The Steele dossier: After British agent Christopher Steele was hired by the Clinton campaign’s opposition research firm to write now-debunked rumors about Trump in what became known as the Steele dossier, Steele shopped the story out to media outlets, which ran with the hoax. The New York Times even got a Pulitzer for it. The information in the dossier, which corporate media coverage helped legitimize, was used by the Obama FBI to obtain warrants to spy on the Trump campaign. Journalists who questioned the concocted narrative were called conspiracy theorists.
After the damage to the Trump campaign (and eventually, the Trump administration) was done, corporate media admitted, in a laughable understatement, that the “Arrest of Steele dossier source forces some news outlets to reexamine their coverage.”
Irreversible surgeries for gender dysphoria: Corporate media helped fuel the epidemic of sexual confusion giving rise to disfiguring surgeries and hormone “treatments” for people, including children, with gender dysphoria. Outlets like The New York Times and The Washington Post pounced on anyone who challenged the dogma that pumping teenagers with off-label hormones and dicing up their genitalia was a totally safe and normal thing to be celebrated.

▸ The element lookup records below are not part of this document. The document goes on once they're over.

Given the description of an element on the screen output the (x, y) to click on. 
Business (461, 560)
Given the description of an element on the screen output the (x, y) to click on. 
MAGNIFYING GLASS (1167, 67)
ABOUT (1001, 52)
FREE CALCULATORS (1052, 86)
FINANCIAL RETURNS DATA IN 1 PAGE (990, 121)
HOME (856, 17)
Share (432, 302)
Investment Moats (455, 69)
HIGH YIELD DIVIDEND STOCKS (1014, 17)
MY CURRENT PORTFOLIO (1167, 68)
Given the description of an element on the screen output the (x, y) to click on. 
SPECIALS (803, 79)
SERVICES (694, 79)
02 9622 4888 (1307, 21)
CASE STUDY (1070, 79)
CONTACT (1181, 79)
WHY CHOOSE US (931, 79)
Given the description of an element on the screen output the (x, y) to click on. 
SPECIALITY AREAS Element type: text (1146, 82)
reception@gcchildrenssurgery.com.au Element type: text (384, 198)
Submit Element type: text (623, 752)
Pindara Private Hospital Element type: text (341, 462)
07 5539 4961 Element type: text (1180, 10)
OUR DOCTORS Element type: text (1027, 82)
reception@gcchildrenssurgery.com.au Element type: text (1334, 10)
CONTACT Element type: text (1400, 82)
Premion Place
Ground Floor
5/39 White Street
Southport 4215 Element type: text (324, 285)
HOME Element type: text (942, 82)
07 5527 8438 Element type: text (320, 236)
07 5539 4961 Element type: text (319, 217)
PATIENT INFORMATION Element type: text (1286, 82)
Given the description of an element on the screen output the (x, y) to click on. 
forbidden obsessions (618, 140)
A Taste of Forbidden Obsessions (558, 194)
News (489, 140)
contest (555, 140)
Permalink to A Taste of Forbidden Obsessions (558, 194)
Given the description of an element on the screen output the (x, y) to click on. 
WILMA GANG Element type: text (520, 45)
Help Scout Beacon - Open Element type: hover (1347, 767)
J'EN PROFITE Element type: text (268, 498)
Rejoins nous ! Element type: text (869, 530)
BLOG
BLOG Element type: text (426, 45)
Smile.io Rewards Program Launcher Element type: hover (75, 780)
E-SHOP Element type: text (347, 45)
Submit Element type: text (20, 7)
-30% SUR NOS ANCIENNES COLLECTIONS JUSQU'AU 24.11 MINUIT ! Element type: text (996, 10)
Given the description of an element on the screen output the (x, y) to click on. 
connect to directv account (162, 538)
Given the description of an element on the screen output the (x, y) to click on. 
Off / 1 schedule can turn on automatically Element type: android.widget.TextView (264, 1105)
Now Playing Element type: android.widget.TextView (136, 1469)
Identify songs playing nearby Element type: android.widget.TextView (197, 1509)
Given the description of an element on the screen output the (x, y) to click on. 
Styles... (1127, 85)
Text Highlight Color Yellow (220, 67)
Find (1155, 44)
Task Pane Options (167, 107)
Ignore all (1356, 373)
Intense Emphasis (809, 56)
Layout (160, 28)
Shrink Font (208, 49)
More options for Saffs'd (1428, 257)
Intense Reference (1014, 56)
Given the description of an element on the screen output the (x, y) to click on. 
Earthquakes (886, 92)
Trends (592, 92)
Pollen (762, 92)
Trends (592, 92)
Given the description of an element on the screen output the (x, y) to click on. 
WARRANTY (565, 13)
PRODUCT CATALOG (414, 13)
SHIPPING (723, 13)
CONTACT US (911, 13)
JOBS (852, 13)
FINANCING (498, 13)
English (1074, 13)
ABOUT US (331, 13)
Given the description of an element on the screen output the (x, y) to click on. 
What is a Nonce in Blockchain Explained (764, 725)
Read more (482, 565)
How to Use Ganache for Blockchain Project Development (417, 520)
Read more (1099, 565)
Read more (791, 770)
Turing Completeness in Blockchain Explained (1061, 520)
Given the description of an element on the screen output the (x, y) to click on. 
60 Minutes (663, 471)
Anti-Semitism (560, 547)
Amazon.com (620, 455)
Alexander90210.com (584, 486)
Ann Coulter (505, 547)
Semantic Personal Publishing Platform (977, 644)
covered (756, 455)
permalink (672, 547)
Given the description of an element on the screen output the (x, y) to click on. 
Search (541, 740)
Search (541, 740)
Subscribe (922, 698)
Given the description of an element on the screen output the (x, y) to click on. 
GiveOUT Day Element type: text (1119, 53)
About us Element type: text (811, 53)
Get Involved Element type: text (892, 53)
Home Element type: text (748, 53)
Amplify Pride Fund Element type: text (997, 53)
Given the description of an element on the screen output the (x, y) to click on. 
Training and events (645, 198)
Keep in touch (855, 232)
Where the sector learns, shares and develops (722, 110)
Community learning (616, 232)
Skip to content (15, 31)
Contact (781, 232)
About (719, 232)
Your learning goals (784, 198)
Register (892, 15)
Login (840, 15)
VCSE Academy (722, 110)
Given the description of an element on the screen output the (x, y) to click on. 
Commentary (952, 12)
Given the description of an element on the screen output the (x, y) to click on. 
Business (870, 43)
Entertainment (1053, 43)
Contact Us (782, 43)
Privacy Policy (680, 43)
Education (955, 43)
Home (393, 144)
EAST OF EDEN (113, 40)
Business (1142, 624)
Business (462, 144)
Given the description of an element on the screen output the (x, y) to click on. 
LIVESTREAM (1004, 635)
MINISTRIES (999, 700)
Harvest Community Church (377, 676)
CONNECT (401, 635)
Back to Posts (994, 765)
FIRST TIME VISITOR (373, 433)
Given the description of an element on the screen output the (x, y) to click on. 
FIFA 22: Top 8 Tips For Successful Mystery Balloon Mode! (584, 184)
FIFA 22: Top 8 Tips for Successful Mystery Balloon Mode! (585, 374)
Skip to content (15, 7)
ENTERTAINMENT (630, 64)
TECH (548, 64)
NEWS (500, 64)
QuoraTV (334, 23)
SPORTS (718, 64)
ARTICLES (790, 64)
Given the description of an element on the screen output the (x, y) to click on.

People like The Federalist’s own John Daniel Davidson are still locked out of their social media accounts for telling the truth about the transgender craze.
Sandwiched between op-eds decrying critics of transgenderism, The Times allows no one but itself to wonder, belatedly: “Is There a Cost?“
Hunter Biden laptop: When the New York Post published damning revelations about the Biden family’s overseas business dealings shortly before the 2020 presidential election, legacy outlets smeared the story as “disinformation” and a Russian info op.
“Hunter Biden story is Russian disinfo, dozens of former intel officials say,” parroted Politico. CBS’s Lesley Stahl called the laptop “discredited.” NPR told readers, “we don’t want to waste our time on stories that are not really stories.” The Post and others who shared the story had their social media accounts frozen or their posts taken down.
A year and a half later, The New York Times quietly admitted — in the 24th paragraph of an article about Hunter Biden’s taxes — that “a cache of files that appears to have come from a laptop abandoned by Mr. Biden in a Delaware repair shop … [was] authenticated by people familiar with them and with the investigation.” By then, the 2020 election was safely in Joe Biden’s hands.
Don’t think those six instances are the only times regime media have run the same playbook. By now, it’s their standard practice.